## ABOUT THIS EXERCISE:
From the entries below, reproduce exactly the line containing "Click the assistant's", the line containing "You are a computer-use", and every line in between, with nothing added.

━━ RECORDED INFORMATION ━━

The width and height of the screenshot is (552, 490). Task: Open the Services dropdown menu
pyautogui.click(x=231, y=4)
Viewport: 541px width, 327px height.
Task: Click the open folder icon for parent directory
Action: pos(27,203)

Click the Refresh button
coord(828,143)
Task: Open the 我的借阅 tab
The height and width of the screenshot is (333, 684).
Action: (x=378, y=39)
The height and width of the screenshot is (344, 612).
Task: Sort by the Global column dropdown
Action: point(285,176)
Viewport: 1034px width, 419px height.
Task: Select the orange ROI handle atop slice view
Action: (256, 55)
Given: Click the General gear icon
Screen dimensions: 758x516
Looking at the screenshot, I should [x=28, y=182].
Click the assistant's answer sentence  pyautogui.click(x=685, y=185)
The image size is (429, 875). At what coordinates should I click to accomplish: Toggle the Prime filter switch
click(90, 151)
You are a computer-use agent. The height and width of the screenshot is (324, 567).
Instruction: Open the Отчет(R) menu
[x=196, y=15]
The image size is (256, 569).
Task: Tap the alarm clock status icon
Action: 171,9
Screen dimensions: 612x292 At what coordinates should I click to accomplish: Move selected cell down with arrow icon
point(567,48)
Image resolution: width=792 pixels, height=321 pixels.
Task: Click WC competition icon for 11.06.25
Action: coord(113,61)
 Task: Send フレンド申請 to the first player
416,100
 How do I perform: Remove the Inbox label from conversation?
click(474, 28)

━━━

## RESULT OF THIS TASK:
Click the assistant's answer sentence  pyautogui.click(x=685, y=185)
The image size is (429, 875). At what coordinates should I click to accomplish: Toggle the Prime filter switch
click(90, 151)
You are a computer-use agent. The height and width of the screenshot is (324, 567).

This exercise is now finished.